Washington toughens tone, PetroChina left with few options

July 5, 2010 (Beijing) — PetroChina, one of the largest oil companies in the world has been told by the U.S. government “not to process Sudanese crude at its new refinery in South China”, Reuters reports.

"There is a freeze on Sudanese crude into the new plant, as it is under the U.S.-listed PetroChina, not the parent company CNPC which produces crude in Sudan," said one industry officials with direct knowledge of the issue.

The current U.S. president Barack Obama formally renewed sanctions against Sudan last year.

"One possible way out is for PetroChina to transfer the refinery assets to parent company CNPC," said a second senior industry source.

Sudan produces Nile and Dar Blend crudes.

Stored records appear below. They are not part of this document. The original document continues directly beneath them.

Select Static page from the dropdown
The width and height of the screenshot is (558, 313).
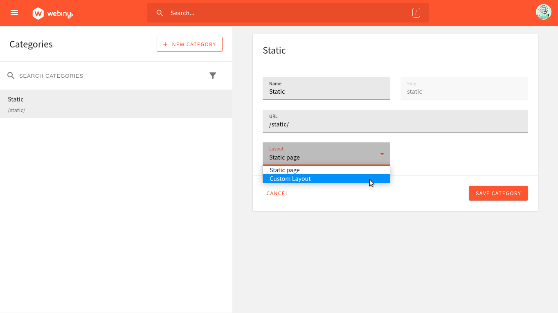(284, 170)
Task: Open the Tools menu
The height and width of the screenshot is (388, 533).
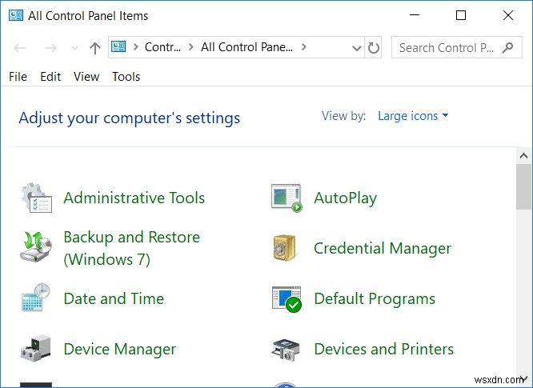Action: coord(126,77)
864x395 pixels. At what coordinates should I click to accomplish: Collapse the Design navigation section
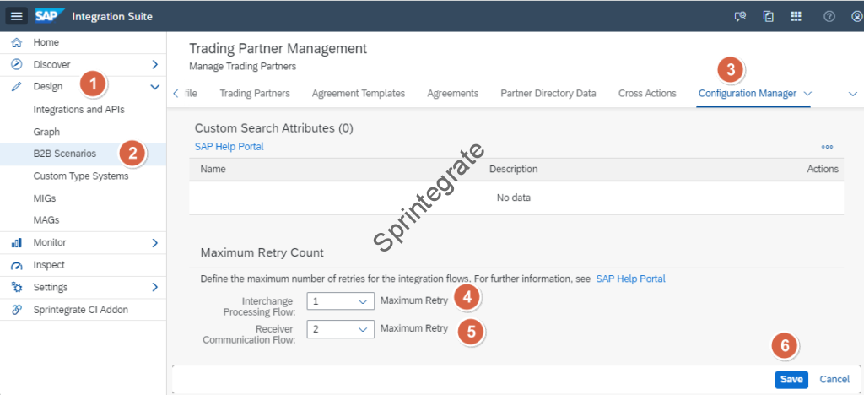click(x=154, y=86)

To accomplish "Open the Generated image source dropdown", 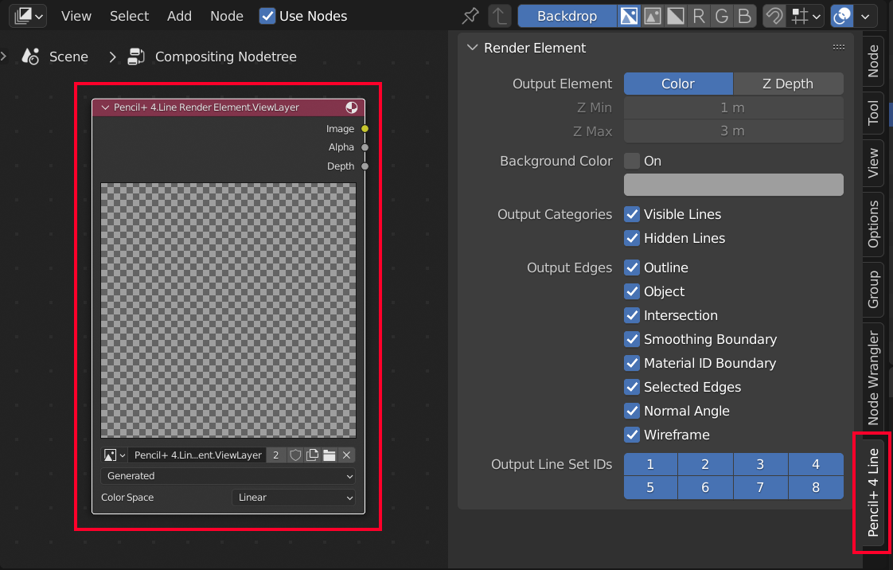I will pyautogui.click(x=228, y=475).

In his October 2009 message to Congress, Obama wrote “the actions and policies of the Sudan government pose a continuing unusual and extraordinary threat to the national security and foreign policy of the United States, therefore, I have determined that it is necessary to continue the national emergency declared with respect to Sudan and maintain in force the sanctions against Sudan to respond to this threat”.

The sanctions imposed against Sudan by the United States in 1997 forbid U.S. companies to do business in Sudan.

PetroChina, CNPC, and the Sudanese government, have been accused of perpetuating genocide in Darfur by human rights organizations.